SHORT TASK>
Reproduce the records below, substituting "Goal" for every occurrence of "Instruction" and leaving all other text unchanged.

TASK INPUTS>
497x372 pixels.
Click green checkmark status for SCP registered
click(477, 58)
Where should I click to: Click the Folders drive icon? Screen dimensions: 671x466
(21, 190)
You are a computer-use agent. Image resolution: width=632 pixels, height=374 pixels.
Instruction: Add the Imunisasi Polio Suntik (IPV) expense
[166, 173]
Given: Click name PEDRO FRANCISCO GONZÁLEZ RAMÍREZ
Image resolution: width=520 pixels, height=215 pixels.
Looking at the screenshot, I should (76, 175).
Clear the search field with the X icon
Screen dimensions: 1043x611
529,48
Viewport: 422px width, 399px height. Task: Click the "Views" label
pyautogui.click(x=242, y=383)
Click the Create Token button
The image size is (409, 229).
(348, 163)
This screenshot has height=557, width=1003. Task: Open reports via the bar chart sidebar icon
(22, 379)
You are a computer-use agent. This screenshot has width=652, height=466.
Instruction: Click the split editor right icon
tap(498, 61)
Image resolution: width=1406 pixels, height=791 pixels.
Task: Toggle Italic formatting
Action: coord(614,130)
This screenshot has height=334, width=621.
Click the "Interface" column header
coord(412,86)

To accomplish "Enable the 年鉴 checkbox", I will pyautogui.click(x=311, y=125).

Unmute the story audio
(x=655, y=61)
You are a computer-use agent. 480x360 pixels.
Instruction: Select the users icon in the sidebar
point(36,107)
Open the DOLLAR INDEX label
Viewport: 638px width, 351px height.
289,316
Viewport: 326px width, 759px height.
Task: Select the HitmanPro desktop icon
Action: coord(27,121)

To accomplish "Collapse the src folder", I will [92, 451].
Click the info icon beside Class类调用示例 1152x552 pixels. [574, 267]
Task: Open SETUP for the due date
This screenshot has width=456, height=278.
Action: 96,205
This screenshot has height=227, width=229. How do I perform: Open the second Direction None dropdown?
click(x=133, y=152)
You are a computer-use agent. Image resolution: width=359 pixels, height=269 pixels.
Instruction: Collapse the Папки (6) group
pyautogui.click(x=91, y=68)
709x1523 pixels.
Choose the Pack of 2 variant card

COMPLETE ANSWER>
497x372 pixels.
Click green checkmark status for SCP registered
click(477, 58)
Where should I click to: Click the Folders drive icon? Screen dimensions: 671x466
(21, 190)
You are a computer-use agent. Image resolution: width=632 pixels, height=374 pixels.
Goal: Add the Imunisasi Polio Suntik (IPV) expense
[166, 173]
Given: Click name PEDRO FRANCISCO GONZÁLEZ RAMÍREZ
Image resolution: width=520 pixels, height=215 pixels.
Looking at the screenshot, I should (76, 175).
Clear the search field with the X icon
Screen dimensions: 1043x611
529,48
Viewport: 422px width, 399px height. Task: Click the "Views" label
pyautogui.click(x=242, y=383)
Click the Create Token button
The image size is (409, 229).
(348, 163)
This screenshot has height=557, width=1003. Task: Open reports via the bar chart sidebar icon
(22, 379)
You are a computer-use agent. This screenshot has width=652, height=466.
Goal: Click the split editor right icon
tap(498, 61)
Image resolution: width=1406 pixels, height=791 pixels.
Task: Toggle Italic formatting
Action: coord(614,130)
This screenshot has height=334, width=621.
Click the "Interface" column header
coord(412,86)

To accomplish "Enable the 年鉴 checkbox", I will pyautogui.click(x=311, y=125).

Unmute the story audio
(x=655, y=61)
You are a computer-use agent. 480x360 pixels.
Goal: Select the users icon in the sidebar
point(36,107)
Open the DOLLAR INDEX label
Viewport: 638px width, 351px height.
289,316
Viewport: 326px width, 759px height.
Task: Select the HitmanPro desktop icon
Action: coord(27,121)

To accomplish "Collapse the src folder", I will [92, 451].
Click the info icon beside Class类调用示例 1152x552 pixels. [574, 267]
Task: Open SETUP for the due date
This screenshot has width=456, height=278.
Action: 96,205
This screenshot has height=227, width=229. How do I perform: Open the second Direction None dropdown?
click(x=133, y=152)
You are a computer-use agent. Image resolution: width=359 pixels, height=269 pixels.
Goal: Collapse the Папки (6) group
pyautogui.click(x=91, y=68)
709x1523 pixels.
Choose the Pack of 2 variant card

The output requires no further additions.